ORTI DI CITTA’, CITTA’ DI ORTI

Scritto da: il 07/05/2014 | Nessun commento

Gli orti urbani del terzo millennio vengono costantemente trattati come un fenomeno positivo, sia nella saggistica di ricerca che negli interventi della cronaca giornalistica, quest’ultima anche troppo indulgente. Ci si può quindi domandare quali siano gli ostacoli che, di fatto, ne impediscono una maggiore diffusione, e quali  interventi legislativi si debbano adottare per soddisfare la continua crescita della domanda da parte delle famiglie.
Già nella definizione di “orto urbano” si dichiara la necessità di disporre di superfici coltivabili “urbane” che comporta, nella fase di pianificazione urbanistica, una competizione con le altre funzioni di trasformazione del territorio originariamente destinato all’agricoltura. E’ velleitario pensare che i costi molto elevati sostenuti dalla comunità per dotarsi dei servizi tipici del territorio urbano consolidato possano convivere con un utilizzo dei terreni liberi riservato alle famiglie assegnatarie, e che la funzione degli “orti familiari” possa eventualmente sottrarre anche solo una modesta quota dalle aree dei parchi urbani che costituiscono uno standard collettivo. Gli unici casi ammissibili potrebbero essere quelli degli orti didattici per le scuole e degli orti condivisi.
Peraltro la pianificazione dei maggiori centri urbani è orientata verso la riduzione del consumo di territorio, la densificazione e il riuso di superfici risultanti da dismissione o cambio di funzione, determinando una sorta di linea Maginot che i costruttori non possono oltrepassare. Oltre questa linea quali funzioni (comunque antropizzate) possono essere favorite? Generalmente si propongono parchi, foreste e agricoltura, oltre alla rete dei trasporti da e verso la città.
E’ proprio in questa prima fascia di verde periurbano  che sarebbe agevole favorire la “costruzione di città di orti” come punti terminali di percorsi, pedonali e ciclabili, dalla città alla campagna. Per realizzare con risorse interamente private questa nuova funzione urbanistica occorrono solo tre semplici strumenti.
1 – Una modifica alla legge urbanistica regionale che definisca e regoli la pianificazione comunale (o degli Enti Parco dove sono competenti) finalizzata a consentire, nei limiti opportuni e con procedure trasparenti, questo nuovo uso del territorio.
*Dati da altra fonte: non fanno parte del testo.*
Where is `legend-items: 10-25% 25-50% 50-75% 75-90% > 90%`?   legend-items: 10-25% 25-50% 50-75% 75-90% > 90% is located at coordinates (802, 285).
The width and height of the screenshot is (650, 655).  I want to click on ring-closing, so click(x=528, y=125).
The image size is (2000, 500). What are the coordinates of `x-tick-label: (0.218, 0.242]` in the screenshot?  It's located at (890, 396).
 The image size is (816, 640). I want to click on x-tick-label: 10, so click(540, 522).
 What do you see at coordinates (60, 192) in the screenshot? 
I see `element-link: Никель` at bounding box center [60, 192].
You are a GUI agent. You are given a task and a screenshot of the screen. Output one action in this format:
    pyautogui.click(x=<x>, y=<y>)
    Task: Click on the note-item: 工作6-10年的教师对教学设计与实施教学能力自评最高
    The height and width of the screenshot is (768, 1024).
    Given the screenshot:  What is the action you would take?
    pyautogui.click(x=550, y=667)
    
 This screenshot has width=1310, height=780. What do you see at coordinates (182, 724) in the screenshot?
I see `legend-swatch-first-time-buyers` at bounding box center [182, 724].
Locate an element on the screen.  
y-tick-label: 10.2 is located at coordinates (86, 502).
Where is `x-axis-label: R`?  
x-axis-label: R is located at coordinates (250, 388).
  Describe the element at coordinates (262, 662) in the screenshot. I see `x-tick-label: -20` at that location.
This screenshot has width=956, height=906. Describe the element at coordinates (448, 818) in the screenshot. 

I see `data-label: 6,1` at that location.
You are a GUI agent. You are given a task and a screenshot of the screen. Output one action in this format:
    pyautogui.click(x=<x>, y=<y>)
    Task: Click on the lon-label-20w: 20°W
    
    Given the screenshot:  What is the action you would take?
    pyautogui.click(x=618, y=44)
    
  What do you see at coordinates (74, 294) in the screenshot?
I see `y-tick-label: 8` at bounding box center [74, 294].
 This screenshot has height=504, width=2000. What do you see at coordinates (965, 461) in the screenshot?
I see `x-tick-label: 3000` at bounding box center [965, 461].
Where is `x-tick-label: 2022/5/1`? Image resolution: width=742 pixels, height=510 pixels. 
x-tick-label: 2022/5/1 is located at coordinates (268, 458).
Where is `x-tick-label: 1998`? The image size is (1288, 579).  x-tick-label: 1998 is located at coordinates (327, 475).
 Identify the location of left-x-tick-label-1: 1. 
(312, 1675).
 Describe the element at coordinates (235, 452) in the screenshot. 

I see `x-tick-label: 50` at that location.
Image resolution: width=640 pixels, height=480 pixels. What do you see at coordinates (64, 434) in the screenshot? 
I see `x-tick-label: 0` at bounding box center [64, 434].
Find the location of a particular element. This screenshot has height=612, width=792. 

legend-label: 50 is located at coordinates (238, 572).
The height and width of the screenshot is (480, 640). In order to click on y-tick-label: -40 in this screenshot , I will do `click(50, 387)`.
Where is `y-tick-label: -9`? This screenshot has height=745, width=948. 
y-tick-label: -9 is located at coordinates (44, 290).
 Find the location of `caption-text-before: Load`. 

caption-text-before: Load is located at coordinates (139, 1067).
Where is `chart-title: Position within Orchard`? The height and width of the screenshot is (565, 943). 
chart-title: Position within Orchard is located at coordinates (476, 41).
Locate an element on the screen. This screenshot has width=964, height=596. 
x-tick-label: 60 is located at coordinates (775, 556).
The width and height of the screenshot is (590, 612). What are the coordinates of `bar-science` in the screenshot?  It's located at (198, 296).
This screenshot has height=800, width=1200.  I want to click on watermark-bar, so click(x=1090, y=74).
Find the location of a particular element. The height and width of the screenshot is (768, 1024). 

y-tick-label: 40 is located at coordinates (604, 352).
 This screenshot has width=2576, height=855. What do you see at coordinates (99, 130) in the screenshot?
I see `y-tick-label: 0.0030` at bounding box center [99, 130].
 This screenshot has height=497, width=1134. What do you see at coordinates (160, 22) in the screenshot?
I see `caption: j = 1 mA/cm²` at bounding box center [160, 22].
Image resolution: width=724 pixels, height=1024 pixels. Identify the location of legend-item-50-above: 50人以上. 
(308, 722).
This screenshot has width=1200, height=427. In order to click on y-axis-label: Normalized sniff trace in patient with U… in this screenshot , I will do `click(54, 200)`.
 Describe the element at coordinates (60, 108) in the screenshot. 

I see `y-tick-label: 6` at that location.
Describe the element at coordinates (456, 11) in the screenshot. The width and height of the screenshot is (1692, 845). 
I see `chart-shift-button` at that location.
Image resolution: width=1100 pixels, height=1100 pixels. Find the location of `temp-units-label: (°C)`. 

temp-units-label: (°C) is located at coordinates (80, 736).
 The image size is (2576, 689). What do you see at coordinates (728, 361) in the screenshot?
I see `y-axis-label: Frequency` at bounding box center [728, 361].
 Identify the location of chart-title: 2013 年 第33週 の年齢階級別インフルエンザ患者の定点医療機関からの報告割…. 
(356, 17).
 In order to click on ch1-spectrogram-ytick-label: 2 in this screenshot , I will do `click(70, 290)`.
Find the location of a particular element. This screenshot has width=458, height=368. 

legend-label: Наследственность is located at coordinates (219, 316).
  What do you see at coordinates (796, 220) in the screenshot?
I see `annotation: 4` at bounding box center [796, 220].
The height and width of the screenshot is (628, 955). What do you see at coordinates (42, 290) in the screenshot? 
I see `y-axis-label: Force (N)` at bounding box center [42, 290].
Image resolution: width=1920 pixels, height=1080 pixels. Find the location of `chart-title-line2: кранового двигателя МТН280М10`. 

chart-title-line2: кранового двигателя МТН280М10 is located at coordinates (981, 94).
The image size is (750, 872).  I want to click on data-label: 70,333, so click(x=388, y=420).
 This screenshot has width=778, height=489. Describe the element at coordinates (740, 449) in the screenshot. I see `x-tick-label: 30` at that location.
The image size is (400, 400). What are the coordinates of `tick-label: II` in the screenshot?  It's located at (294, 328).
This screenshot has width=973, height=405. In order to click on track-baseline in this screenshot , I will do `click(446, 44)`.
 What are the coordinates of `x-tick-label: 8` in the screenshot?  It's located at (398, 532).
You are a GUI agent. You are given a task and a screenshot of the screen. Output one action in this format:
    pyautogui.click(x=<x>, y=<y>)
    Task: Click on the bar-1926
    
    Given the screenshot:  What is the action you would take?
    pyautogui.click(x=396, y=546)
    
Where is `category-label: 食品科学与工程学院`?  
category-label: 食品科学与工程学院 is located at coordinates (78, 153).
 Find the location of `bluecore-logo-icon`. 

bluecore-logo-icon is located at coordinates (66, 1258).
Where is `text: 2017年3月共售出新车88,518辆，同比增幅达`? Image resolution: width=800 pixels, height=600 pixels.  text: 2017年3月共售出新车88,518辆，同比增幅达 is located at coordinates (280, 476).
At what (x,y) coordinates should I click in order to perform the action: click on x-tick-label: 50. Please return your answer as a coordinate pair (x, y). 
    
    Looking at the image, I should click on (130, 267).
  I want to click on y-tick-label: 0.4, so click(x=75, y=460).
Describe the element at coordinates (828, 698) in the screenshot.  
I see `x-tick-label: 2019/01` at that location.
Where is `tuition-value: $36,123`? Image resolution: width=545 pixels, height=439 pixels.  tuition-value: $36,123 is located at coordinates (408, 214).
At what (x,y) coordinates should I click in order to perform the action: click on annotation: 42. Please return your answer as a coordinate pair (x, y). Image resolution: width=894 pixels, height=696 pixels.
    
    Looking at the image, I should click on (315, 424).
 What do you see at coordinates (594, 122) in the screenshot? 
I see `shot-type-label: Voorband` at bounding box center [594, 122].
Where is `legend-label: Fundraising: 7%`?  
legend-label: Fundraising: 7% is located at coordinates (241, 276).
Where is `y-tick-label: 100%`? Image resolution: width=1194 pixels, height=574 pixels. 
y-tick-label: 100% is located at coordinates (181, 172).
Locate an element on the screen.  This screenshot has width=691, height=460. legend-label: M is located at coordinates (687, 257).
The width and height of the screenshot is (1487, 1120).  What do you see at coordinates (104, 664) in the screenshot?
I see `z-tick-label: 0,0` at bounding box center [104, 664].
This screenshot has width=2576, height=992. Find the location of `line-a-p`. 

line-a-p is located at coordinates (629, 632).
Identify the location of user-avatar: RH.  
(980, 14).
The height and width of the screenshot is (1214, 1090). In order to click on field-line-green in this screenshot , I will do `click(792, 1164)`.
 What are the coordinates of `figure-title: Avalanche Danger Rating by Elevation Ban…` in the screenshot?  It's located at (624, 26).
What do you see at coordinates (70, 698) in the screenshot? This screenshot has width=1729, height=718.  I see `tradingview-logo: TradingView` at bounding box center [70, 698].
2 – Una modifica alla legge regionale sulle attività agrituristiche che preveda l’allestimento e la gestione di orti familiari, definendo con precisione modalità e limiti. E’ necessaria per consentire agli agricoltori di essere fornitori privilegiati di questo servizio, rispettando la loro attività principale e per attestare la compatibilità con i contratti di locazione delle aree sulle quali operano.
3 – Un’agevolazione fiscale sulle plusvalenze eventualmente realizzate nella vendita di aree agricole (con superficie massima definita dalla norma) che siano esclusivamente effettuate a favore di cooperative a proprietà indivisa, costituite al solo scopo di assegnare ai propri soci l’utilizzo delle superfici ortive, secondo modalità e con opere edilizie di supporto conformi alla norma-quadro regionale.